O BNDES tem participado de todas as políticas industriais e de inovação desde o início dos anos 2000 e a inovação aumentou sua importância no planejamento e nos instrumentos de incentivo a partir de meados da década passada. Atualmente, do ponto de vista do crédito, a inovação recebe o melhor tratamento de prazo e de juros. Além disso, temos o Funtec, que são recursos não reembolsáveis destinados a institutos de pesquisa e que têm caráter mais estratégico para alavancar o investimento privado. Nossos desembolsos em inovação são crescentes: R$ 1,2 bilhão em 2008; R$ 1,7 bilhão em 2010; R$ 2,5 bilhões em 2012; R$ 3,9 bilhões em 2014, e chegamos a R$ 4,5 bilhões em 2015.
Há também participação em empresas?
O BNDES é grande investidor em capital de risco, com fundos de capital semente, venture capital e private equity. O BNDESPAR (braço de participações do banco) participa de 34 fundos que apoiam 136 companhias com um capital comprometido na ordem de R$ 2,5 bilhões. Este valor alavanca quatro vezes o investimento privado nesses fundos.
Também estamos mobilizados para chegarmos às pequenas e médias empresas inovadoras através das nossas operações indiretas executadas por agentes bancários. Finalmente, estamos financiando a expansão do Senai, inclusive sua rede laboratorial, com uma linha de crédito de R$ 1,5 bilhão. Além disso, temos programas setoriais como o Profarma.
Mas, em minha opinião, destaca-se nos últimos anos o Inova Empresa, iniciativa conjunta do Ministério da Ciência, Tecnologia e Inovação e do Ministério do Desenvolvimento, Indústria e Comércio Exterior, tendo como órgãos executores a Finep e o BNDES. Definimos desafios estratégicos, lançamos chamadas públicas e as empresas apresentam seus planos de inovação. O interessante nesse programa é disponibilizar os instrumentos financeiros a partir de uma leitura dos desafios do País e da capacidade empresarial para enfrentá-los.
Quais são os principais resultados das últimas políticas industriais?
Ao longo dos anos vem crescendo a importância da inovação nas políticas industriais. A Lei do Bem surgiu na Política Industrial, Tecnológica e de Comércio Exterior (PITCE). Na Política de Desenvolvimento Produtivo (PDP), foram criadas as parcerias para o desenvolvimento produtivo em saúde. No Plano Brasil Maior, foi lançado o Inova Empresa. Houve uma evolução positiva e o desafio agora é manter a prioridade para a inovação nas políticas públicas.
Como o senhor vê o Marco Legal da Ciência, Tecnologia e Inovação?

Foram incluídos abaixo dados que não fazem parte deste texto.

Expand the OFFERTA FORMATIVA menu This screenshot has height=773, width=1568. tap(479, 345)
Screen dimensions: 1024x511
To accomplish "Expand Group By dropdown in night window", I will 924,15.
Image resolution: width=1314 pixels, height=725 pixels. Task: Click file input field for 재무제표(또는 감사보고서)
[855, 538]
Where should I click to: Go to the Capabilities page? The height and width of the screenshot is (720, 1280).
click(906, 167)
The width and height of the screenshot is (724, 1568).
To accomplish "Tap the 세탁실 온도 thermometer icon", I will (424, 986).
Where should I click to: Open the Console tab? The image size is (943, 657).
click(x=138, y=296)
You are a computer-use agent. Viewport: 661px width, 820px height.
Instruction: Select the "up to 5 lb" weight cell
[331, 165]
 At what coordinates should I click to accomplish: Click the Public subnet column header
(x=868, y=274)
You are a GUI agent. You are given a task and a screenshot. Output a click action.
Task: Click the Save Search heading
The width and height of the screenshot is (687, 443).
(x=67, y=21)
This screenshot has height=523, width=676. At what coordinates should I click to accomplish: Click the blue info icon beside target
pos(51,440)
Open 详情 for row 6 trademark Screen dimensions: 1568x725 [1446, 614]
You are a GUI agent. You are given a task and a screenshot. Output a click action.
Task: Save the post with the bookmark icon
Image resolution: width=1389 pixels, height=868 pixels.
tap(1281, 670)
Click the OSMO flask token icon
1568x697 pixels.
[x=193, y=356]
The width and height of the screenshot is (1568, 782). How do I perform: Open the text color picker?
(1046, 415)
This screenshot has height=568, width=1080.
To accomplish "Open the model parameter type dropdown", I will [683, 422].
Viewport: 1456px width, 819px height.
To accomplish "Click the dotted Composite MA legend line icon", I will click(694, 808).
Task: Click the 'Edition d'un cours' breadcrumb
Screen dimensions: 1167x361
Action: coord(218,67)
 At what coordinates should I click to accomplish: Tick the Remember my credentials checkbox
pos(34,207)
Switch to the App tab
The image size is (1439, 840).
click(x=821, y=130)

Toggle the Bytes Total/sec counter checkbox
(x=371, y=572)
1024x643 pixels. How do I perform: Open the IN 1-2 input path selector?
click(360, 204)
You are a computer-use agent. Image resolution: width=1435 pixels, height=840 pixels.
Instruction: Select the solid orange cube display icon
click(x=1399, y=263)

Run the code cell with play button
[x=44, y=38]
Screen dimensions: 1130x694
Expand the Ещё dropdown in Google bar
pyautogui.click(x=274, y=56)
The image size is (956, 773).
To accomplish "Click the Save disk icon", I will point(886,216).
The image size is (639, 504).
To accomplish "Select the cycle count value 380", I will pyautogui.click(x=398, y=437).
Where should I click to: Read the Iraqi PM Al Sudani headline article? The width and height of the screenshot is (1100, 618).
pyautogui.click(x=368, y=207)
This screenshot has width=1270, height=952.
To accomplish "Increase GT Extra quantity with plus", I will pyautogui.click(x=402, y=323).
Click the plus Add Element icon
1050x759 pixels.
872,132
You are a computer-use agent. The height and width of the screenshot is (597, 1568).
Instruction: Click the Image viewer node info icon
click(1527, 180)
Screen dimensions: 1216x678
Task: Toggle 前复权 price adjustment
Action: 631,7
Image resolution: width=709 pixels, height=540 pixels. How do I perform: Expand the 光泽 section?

A Lei 13.243 almeja a trajetória correta, porque simplifica processos administrativos e de contratação pelas instituições de pesquisa, além de tentar integrar as empresas privadas ao sistema público, ampliando, por exemplo, a carga horária do docente em projetos corporativos. É uma iniciativa importante, que precisa ser urgentemente regulamentada para funcionar.
O senhor acredita que a inovação é a saída para a crise?
Há também outros elementos envolvidos. A inovação é absolutamente necessária para a sustentabilidade em longo prazo, mas não é suficiente para sairmos da crise econômica.